- Task brief -
Rewrite the lines below with every "computer-use agent" changed to "desktop assistant", keeping everything else the same.

┌─ Input data

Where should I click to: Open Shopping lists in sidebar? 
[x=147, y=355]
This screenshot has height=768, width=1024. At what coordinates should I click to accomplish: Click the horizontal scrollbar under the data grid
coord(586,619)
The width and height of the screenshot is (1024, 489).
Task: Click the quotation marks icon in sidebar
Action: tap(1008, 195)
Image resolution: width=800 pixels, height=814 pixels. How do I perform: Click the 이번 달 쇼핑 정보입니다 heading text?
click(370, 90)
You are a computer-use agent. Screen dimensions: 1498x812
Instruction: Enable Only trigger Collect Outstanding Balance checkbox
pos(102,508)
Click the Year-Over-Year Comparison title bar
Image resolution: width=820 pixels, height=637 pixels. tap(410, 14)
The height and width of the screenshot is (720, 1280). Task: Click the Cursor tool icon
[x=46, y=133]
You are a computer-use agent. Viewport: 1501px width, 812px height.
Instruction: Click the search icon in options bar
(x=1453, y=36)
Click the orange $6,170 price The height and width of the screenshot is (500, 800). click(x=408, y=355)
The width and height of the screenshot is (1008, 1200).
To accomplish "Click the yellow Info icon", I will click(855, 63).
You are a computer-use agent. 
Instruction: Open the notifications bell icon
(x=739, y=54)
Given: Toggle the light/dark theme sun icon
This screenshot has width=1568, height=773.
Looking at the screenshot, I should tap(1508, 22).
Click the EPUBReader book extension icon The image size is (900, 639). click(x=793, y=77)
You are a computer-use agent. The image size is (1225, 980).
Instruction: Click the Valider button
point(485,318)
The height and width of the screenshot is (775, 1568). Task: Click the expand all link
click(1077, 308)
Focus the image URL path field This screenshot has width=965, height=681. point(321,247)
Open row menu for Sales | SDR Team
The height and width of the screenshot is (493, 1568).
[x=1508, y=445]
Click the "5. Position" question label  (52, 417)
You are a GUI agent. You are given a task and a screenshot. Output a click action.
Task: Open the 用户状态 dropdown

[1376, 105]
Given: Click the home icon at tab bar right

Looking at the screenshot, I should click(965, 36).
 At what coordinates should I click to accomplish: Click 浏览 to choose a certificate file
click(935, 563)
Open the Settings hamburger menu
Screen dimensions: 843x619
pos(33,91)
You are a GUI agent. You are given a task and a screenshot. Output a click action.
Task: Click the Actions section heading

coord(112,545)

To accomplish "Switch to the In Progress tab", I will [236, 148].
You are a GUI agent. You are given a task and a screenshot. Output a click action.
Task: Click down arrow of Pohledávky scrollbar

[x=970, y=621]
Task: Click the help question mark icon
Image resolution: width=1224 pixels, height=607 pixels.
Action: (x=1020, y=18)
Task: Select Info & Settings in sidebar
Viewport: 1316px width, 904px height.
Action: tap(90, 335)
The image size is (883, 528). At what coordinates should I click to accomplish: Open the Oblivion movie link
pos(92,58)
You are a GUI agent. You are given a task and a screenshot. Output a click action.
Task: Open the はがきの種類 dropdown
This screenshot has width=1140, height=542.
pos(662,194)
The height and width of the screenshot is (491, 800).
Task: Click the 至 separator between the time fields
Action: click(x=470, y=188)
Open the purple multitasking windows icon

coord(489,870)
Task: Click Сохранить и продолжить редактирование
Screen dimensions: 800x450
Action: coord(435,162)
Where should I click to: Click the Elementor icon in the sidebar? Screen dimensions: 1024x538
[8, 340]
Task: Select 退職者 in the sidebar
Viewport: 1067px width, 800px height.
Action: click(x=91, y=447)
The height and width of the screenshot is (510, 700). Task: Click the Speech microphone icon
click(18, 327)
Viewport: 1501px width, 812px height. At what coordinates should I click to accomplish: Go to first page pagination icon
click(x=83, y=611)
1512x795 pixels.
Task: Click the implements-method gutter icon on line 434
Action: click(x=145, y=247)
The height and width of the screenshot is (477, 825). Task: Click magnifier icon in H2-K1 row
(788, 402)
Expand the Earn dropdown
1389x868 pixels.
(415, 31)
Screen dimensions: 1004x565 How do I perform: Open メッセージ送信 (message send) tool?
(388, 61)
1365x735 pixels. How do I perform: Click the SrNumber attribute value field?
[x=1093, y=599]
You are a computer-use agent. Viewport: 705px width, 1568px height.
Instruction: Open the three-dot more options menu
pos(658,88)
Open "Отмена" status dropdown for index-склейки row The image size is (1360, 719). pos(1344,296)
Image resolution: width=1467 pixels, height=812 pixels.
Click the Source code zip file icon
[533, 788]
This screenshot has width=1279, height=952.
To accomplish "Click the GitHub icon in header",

└─

- Written reply -
Where should I click to: Open Shopping lists in sidebar? 
[x=147, y=355]
This screenshot has height=768, width=1024. At what coordinates should I click to accomplish: Click the horizontal scrollbar under the data grid
coord(586,619)
The width and height of the screenshot is (1024, 489).
Task: Click the quotation marks icon in sidebar
Action: tap(1008, 195)
Image resolution: width=800 pixels, height=814 pixels. How do I perform: Click the 이번 달 쇼핑 정보입니다 heading text?
click(370, 90)
You are a desktop assistant. Screen dimensions: 1498x812
Instruction: Enable Only trigger Collect Outstanding Balance checkbox
pos(102,508)
Click the Year-Over-Year Comparison title bar
Image resolution: width=820 pixels, height=637 pixels. tap(410, 14)
The height and width of the screenshot is (720, 1280). Task: Click the Cursor tool icon
[x=46, y=133]
You are a desktop assistant. Viewport: 1501px width, 812px height.
Instruction: Click the search icon in options bar
(x=1453, y=36)
Click the orange $6,170 price The height and width of the screenshot is (500, 800). click(x=408, y=355)
The width and height of the screenshot is (1008, 1200).
To accomplish "Click the yellow Info icon", I will click(855, 63).
You are a desktop assistant. 
Instruction: Open the notifications bell icon
(x=739, y=54)
Given: Toggle the light/dark theme sun icon
This screenshot has width=1568, height=773.
Looking at the screenshot, I should tap(1508, 22).
Click the EPUBReader book extension icon The image size is (900, 639). click(x=793, y=77)
You are a desktop assistant. The image size is (1225, 980).
Instruction: Click the Valider button
point(485,318)
The height and width of the screenshot is (775, 1568). Task: Click the expand all link
click(1077, 308)
Focus the image URL path field This screenshot has width=965, height=681. point(321,247)
Open row menu for Sales | SDR Team
The height and width of the screenshot is (493, 1568).
[x=1508, y=445]
Click the "5. Position" question label  (52, 417)
You are a GUI agent. You are given a task and a screenshot. Output a click action.
Task: Open the 用户状态 dropdown

[1376, 105]
Given: Click the home icon at tab bar right

Looking at the screenshot, I should click(965, 36).
 At what coordinates should I click to accomplish: Click 浏览 to choose a certificate file
click(935, 563)
Open the Settings hamburger menu
Screen dimensions: 843x619
pos(33,91)
You are a GUI agent. You are given a task and a screenshot. Output a click action.
Task: Click the Actions section heading

coord(112,545)

To accomplish "Switch to the In Progress tab", I will [236, 148].
You are a GUI agent. You are given a task and a screenshot. Output a click action.
Task: Click down arrow of Pohledávky scrollbar

[x=970, y=621]
Task: Click the help question mark icon
Image resolution: width=1224 pixels, height=607 pixels.
Action: (x=1020, y=18)
Task: Select Info & Settings in sidebar
Viewport: 1316px width, 904px height.
Action: tap(90, 335)
The image size is (883, 528). At what coordinates should I click to accomplish: Open the Oblivion movie link
pos(92,58)
You are a GUI agent. You are given a task and a screenshot. Output a click action.
Task: Open the はがきの種類 dropdown
This screenshot has width=1140, height=542.
pos(662,194)
The height and width of the screenshot is (491, 800).
Task: Click the 至 separator between the time fields
Action: click(x=470, y=188)
Open the purple multitasking windows icon

coord(489,870)
Task: Click Сохранить и продолжить редактирование
Screen dimensions: 800x450
Action: coord(435,162)
Where should I click to: Click the Elementor icon in the sidebar? Screen dimensions: 1024x538
[8, 340]
Task: Select 退職者 in the sidebar
Viewport: 1067px width, 800px height.
Action: click(x=91, y=447)
The height and width of the screenshot is (510, 700). Task: Click the Speech microphone icon
click(18, 327)
Viewport: 1501px width, 812px height. At what coordinates should I click to accomplish: Go to first page pagination icon
click(x=83, y=611)
1512x795 pixels.
Task: Click the implements-method gutter icon on line 434
Action: click(x=145, y=247)
The height and width of the screenshot is (477, 825). Task: Click magnifier icon in H2-K1 row
(788, 402)
Expand the Earn dropdown
1389x868 pixels.
(415, 31)
Screen dimensions: 1004x565 How do I perform: Open メッセージ送信 (message send) tool?
(388, 61)
1365x735 pixels. How do I perform: Click the SrNumber attribute value field?
[x=1093, y=599]
You are a desktop assistant. Viewport: 705px width, 1568px height.
Instruction: Open the three-dot more options menu
pos(658,88)
Open "Отмена" status dropdown for index-склейки row The image size is (1360, 719). pos(1344,296)
Image resolution: width=1467 pixels, height=812 pixels.
Click the Source code zip file icon
[533, 788]
This screenshot has width=1279, height=952.
To accomplish "Click the GitHub icon in header",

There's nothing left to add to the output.